Assignment 1 :: Translate this sentence from the account of Small Heath's autumn matches into Spanish: "Small Heath finished October with a 2–2 draw on a waterlogged pitch at Stoke which left them in ninth place in the League."
Assignment 2 :: Extend the account of Small Heath's season, picking up right after its last sentence.

Selected passage ::
--- START ---

After Wolverhampton Wanderers took a three-goal lead at Coventry Road, the Daily Post suggested that Caesar Jenkyns must have spent the interval "exhorting his men to make a famous effort", for "they responded nobly to his appeal". Adopting a strategy of all-out attack, running the ball upfield at full speed before crossing to as many of the forwards as could converge on goal, they scored four times in 25 minutes to demoralise the opposition and win the match. The quality of Hands' movement and crosses was singled out for particular praise. Small Heath then played West Bromwich Albion in a benefit match for Fred Wheldon, who had first played for the club on trial in 1890, and since signing, before the 1890–91 season, had not missed a game in League or FA Cup. Hands and triallist goalkeeper Charlie Williams of Swindon Town were injured during the game, and unfortunately for the beneficiary, only 2,000 spectators turned up.

A creditable performance in a losing cause at Burnley, marred only by the forwards' lack of composure in front of goal, was followed by the visit of Aston Villa. Bob Gordon scored early, but thereafter was marked out of the game by Jenkyns. Villa had the better of the first half but Wheldon tied the scores from a penalty kick just before half-time; just after, the home side took the lead with "a determined and characteristic rush", but Dennis Hodgetts equalised, again from a penalty. The defences, Partridge and Jenkyns for Small Heath and the Villa backs in particular, had the best of the remaining time, and the match was drawn. After only four games, gate receipts, including the £450 paid by that day's 14,600 spectators, already amounted to half that of the preceding season. Small Heath finished October with a 2–2 draw on a waterlogged pitch at Stoke which left them in ninth place in the League.

--- END ---

Data block ::
--- START ---

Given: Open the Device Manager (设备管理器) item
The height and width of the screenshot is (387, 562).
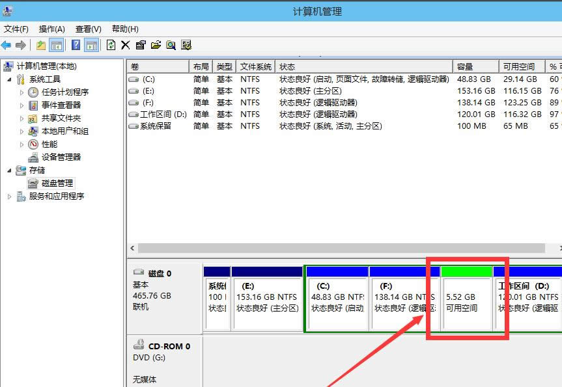Looking at the screenshot, I should point(60,157).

--- END ---

Answer 1 :: Small Heath terminó octubre con un empate 2–2 en un campo anegado en Stoke, que los dejó en el noveno puesto de la Liga.

Answer 2 ::
===November–December===

Three goals behind in the first 20 minutes, Small Heath had fought back to level terms when a powerful shot from Everton's Alex Latta was given as a goal, despite having gone well wide, the referee believing it had passed through a hole in the net. William McGregor, former president of the League, suggested that it "was the worst decision he had seen since the establishment of the goal-nets", and Latta himself agreed that the ball had gone wide. The crowd were unimpressed – "ironical shouts of 'Goal' were the reception of any shots by Everton, of good or bad quality, that followed" – until with ten minutes left, Jenkyns tied the scores with a header from a free kick. While confirming that the result had to stand, the League appointed a committee to look into the circumstances of the phantom goal, and issued an instruction to referees to "inspect and observe the condition" of goalnets before each match in the future.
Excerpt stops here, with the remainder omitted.